My hunch was that some default attributes have changed with the advent of R 4.1 and that this was why there are differences. But for that write.table ... I would admittedly have thought that my fix would be R-version independent and was wondering a bit that it just all worked with the new guix installation. And I am surprised even more since the guix install pigx-rnaseq apparently also works with a 4.1 version of R.

Puzzled.

borauyar commented 2 years ago

The files that are merged should look like the following:

When you read each file using data.table::fread it should be a table of 2 columns, where first column name will be V1 and the second column name will the name of the sample, for which the counting was executed.

File -1

,UHR_Rep1
ENSG00000056487,15
ENSG00000100347,0
ENSG00000138944,158
ENSG00000138964,17

File -2

,UHR_Rep2
ENSG00000056487,16
ENSG00000100347,0
ENSG00000138944,107
ENSG00000138964,18

This code below will read each file introducing a new column V1 because it is a data.table and keep the second column that has the sample name.
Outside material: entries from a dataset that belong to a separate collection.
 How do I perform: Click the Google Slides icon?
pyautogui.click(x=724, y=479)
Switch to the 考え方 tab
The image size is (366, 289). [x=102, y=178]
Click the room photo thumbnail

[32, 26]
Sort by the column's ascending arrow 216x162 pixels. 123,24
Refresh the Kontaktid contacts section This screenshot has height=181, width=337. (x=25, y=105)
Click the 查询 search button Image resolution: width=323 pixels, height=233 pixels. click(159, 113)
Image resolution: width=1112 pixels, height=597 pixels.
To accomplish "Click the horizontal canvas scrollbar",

counts <- lapply(count_files, function(f) {
  data.table::fread(f)
})

and the merging code will merge by V1 as it is supposed to be common for all the tables read in.

If the per sample count files don't look like above examples, then we could look for the error where the sample-specific count files are saved.
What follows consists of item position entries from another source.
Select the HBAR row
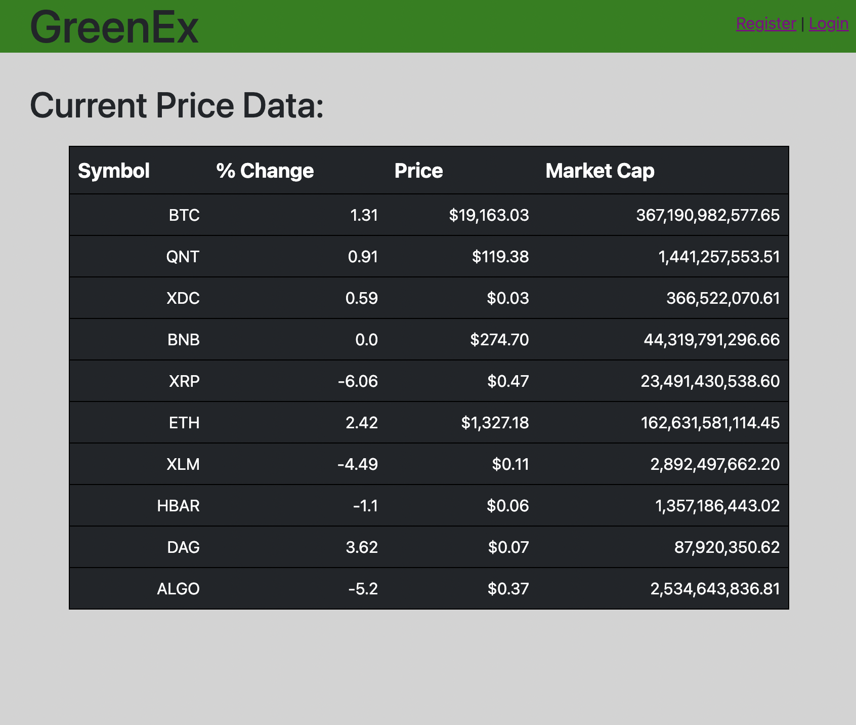 (x=429, y=505)
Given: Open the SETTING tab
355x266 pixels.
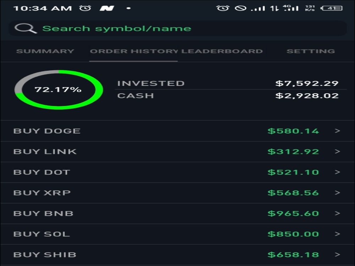Looking at the screenshot, I should tap(311, 51).
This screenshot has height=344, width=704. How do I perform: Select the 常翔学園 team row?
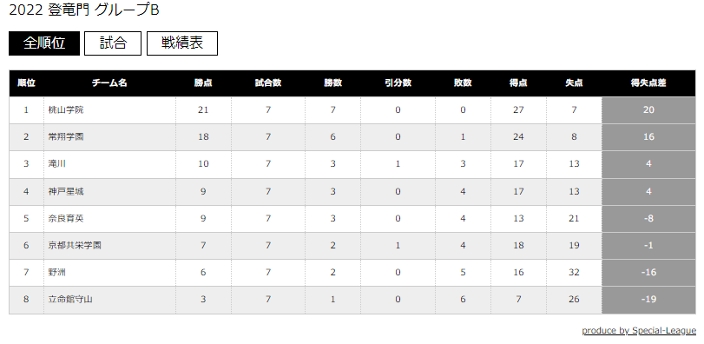352,137
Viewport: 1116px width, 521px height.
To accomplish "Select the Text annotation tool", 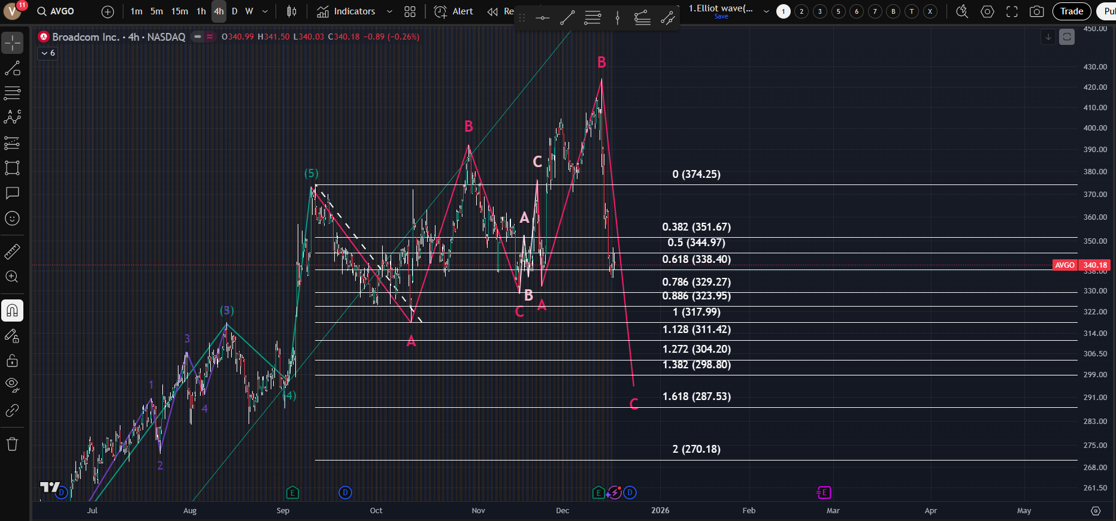I will [12, 193].
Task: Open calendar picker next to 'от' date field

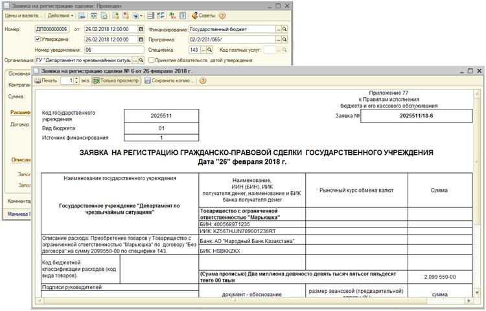Action: [x=141, y=29]
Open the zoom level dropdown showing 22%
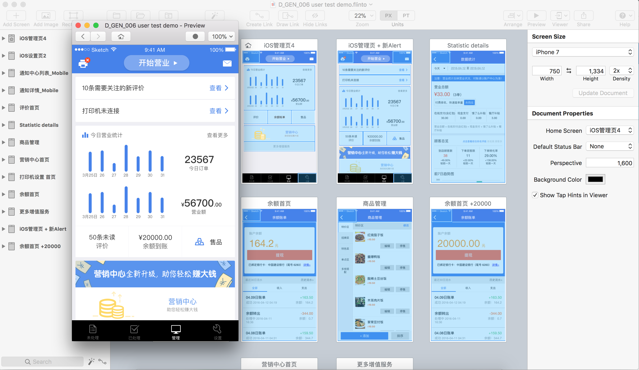Screen dimensions: 639x370 pos(362,15)
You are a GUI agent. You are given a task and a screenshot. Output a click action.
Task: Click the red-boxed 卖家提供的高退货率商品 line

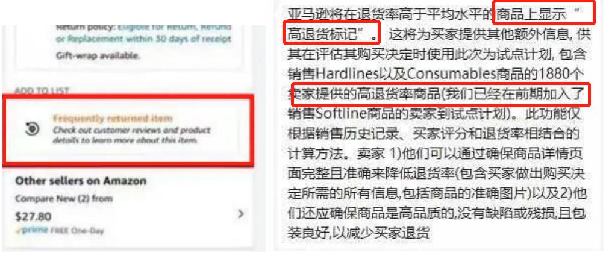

These are for hisat2/star based counts only. If you have issues for Salmon-based counts, then we need to look into the script counts_matrix_from_SALMON.R where all transcript/gene level files are read and combined using sample names extracted from colData file.
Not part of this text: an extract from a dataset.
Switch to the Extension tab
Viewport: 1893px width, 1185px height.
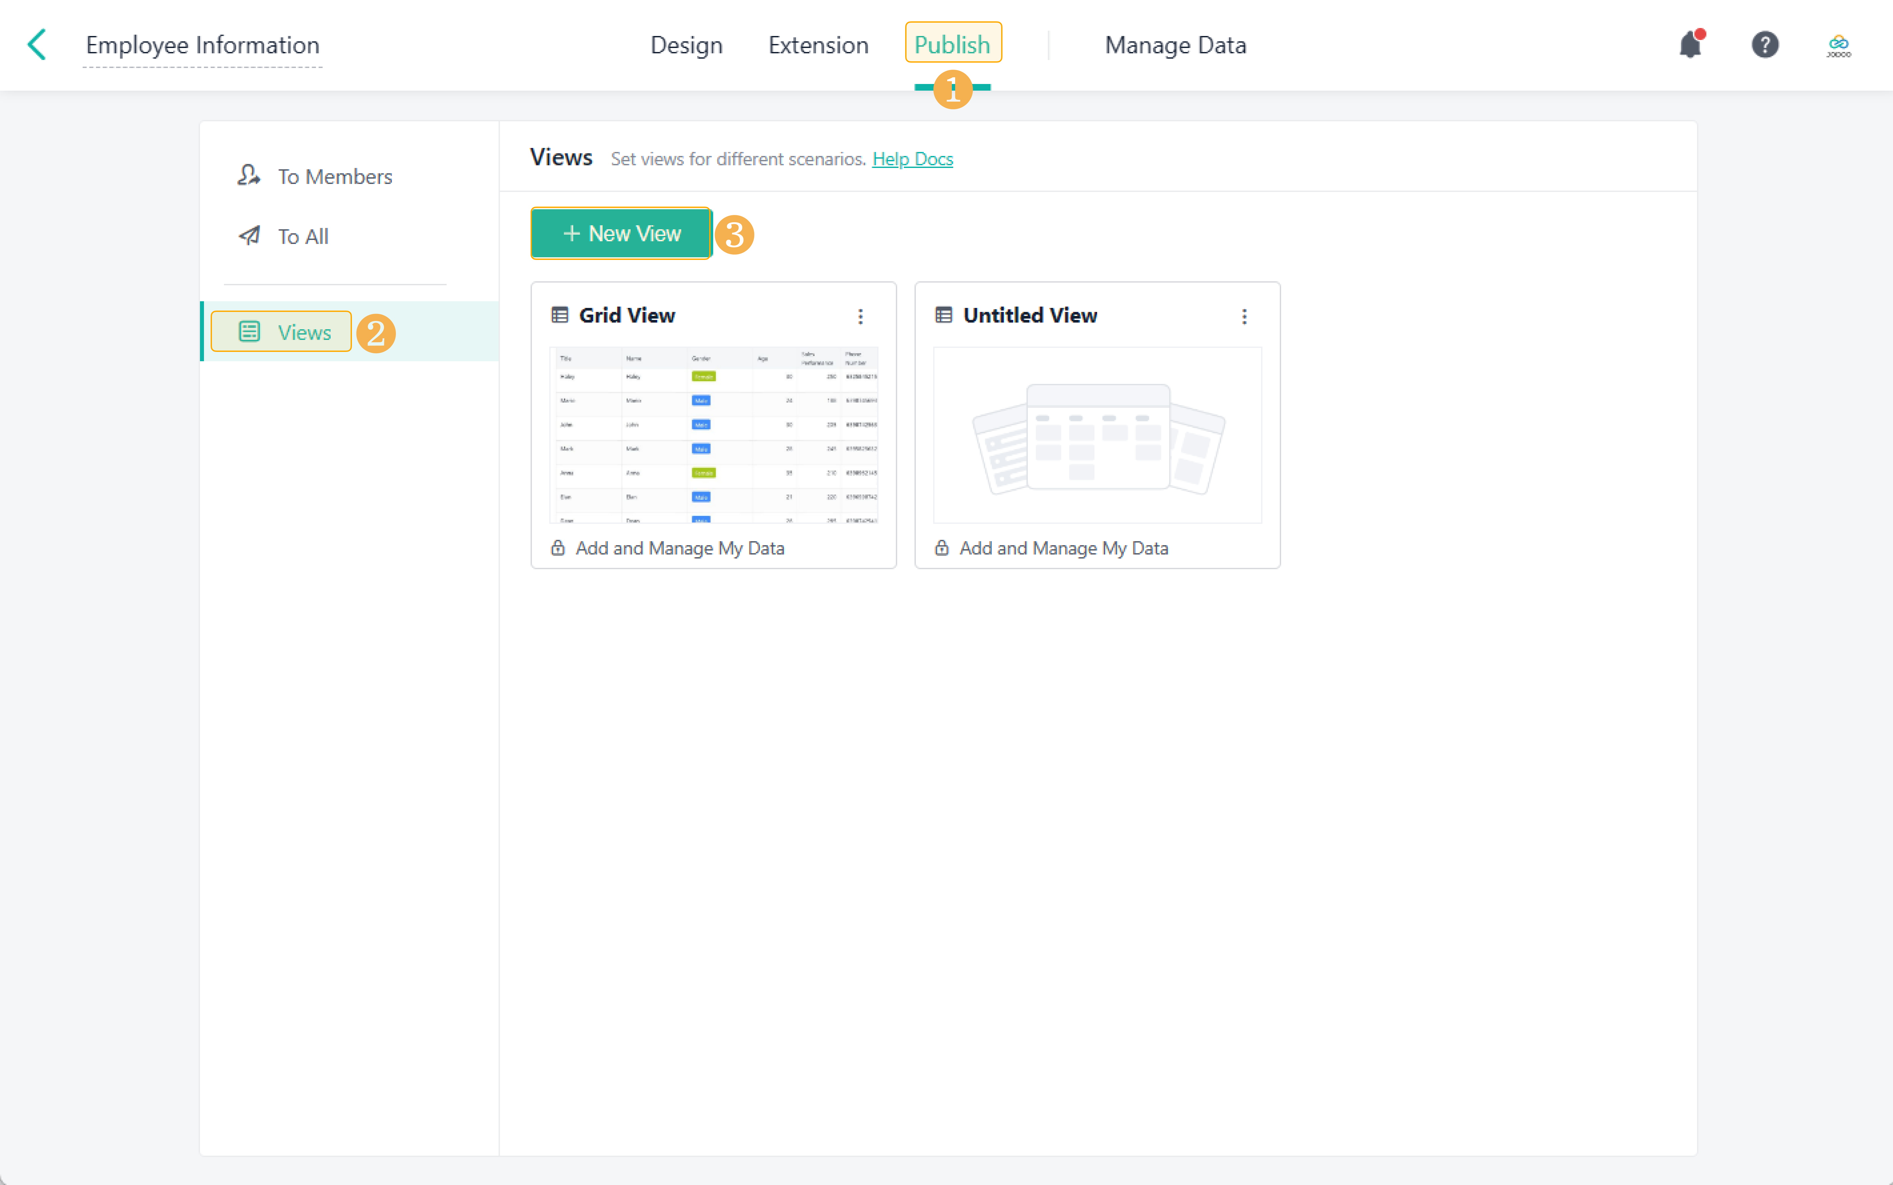point(818,45)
borauyar commented 2 years ago

The issue could also be about which library's merge function is used at run time. To avoid this ambiguity, we could replace merge with data.table::merge.data.table in:

counts_all <- as.data.frame(Reduce(function(dtf1, dtf2)
  data.table::merge.data.table(dtf1, dtf2, by = "V1", all.x = TRUE),
       counts))
smoe commented 2 years ago

@borauyar , @rekado , I am afraid we need to revisit this one. The problem is that the column names are not set when the data files are read:

> counts <- lapply(count_files, function(f) {
  data.table::fread(f)
})
> length(counts)
[1] 24
> names(counts)
NULL
> head(counts[[1]])
                   V1     V2
1:                    158320
2: ENSOCUG00000000004   2259
3: ENSOCUG00000000005   1919
4: ENSOCUG00000000006   1081
5: ENSOCUG00000000007     36
6: ENSOCUG00000000008      9

and the reason is that the name of that sample is a number that the defeault header="auto" does not recognize as a header:

$ head .../output/mapped_reads/hisat2/158368.read_counts.csv
,158368
ENSOCUG00000000004,2464
ENSOCUG00000000005,1517
ENSOCUG00000000006,382
ENSOCUG00000000007,13
ENSOCUG00000000008,1
ENSOCUG00000000009,6327
ENSOCUG00000000010,6505
ENSOCUG00000000012,6659
ENSOCUG00000000013,294

I do not have an exact overview from where this routine is called, but since the merge fails if headers were not read, I find the current implementation to miss being explicit here. Please:

counts <- lapply(count_files, function(f) {
-  data.table::fread(f)
+  data.table::fread(f,header=TRUE)
})

Above change fixed it for me.

Sidenote: These numerical sample names were not my idea - the sequencing center came up with them.